How to Filter Follow-Up Data Within ±120 Days of 1 Year from Baseline in R

Hi Everyone,

I am new to R. I am working with a dataset in R where each patient is identified by a unique subjectid. Each patient has a baseline_date and multiple follow-up dates (fu_date). I want to filter follow-up records for each subjectid that fall within ±120 days of exactly 1 year (365 days) from the baseline_date.

After filtering, I need to calculate the total exacerbations (fu_exacerbations) for each patient during this period, making this a new column. How can I implement this in R?

This is the [test_data](https://filebin.net/cx9mmxinegol7x3h).

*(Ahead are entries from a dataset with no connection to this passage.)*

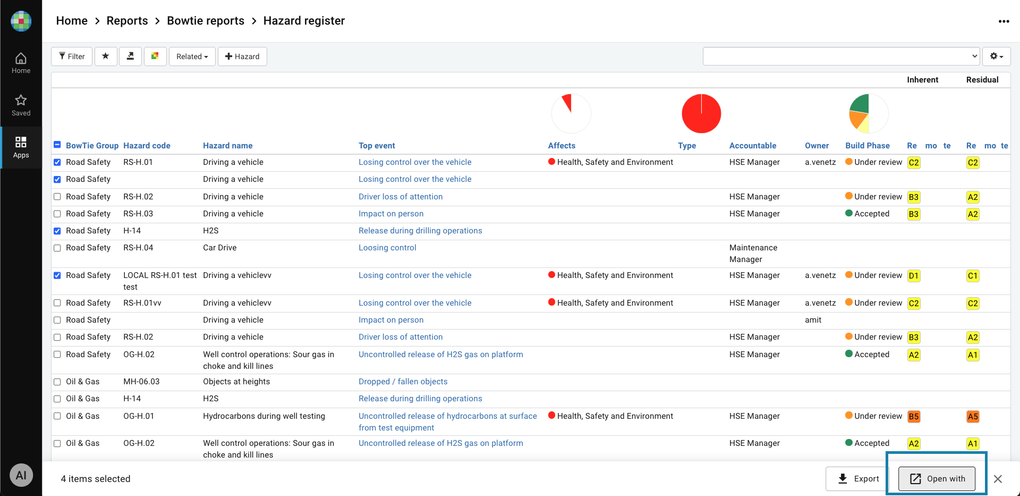The width and height of the screenshot is (1020, 496).
Task: Open Saved items in the sidebar
Action: coord(21,105)
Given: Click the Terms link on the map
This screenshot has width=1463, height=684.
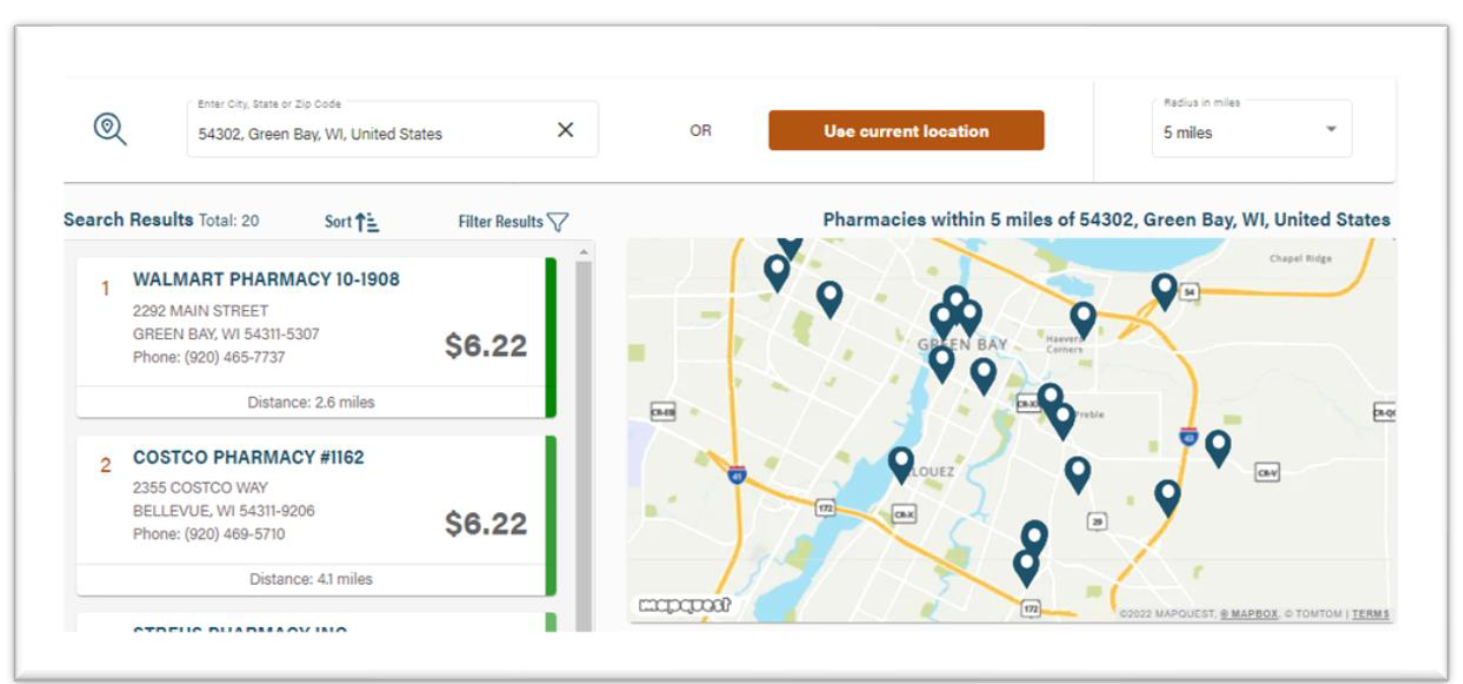Looking at the screenshot, I should [1370, 614].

Thanks a lot for your time!

I'm a little hesitant to pull the data from an unknown link, but I can still help. I'm going to assume that the you have a separate entry (row) for each follow-up date, although if they are in a string it is only another line or two of code to separate that. I would recommend using the tidyverse package, which makes this pretty straightforward. To understand the below, "%>%" is a piping operator that takes the output of the function on the left and puts that into the first argument of the function on the right, which for most (all?) of the functions in tidyverse is the source data.

library(tidyverse)

data <- read_csv("your data")

data_summary <- data %>%
    filter(baseline_date > fu_date + years(1) - days(120),
           baseline_date < fu_date + years(1) - days(120)) %>%
    group_by(subjectid) %>%
    summarize(total_exacerbations = sum(fu_exacerbations, na.rm = T))

This will yield a table that has a column of subjectid and a column containing total exacerbations for the selected range. Because I'm not interfacing with your data directly there might be a little more formatting that is needed (if you posted the result of dput(head([test_data], 10)) then I could add that bit of code).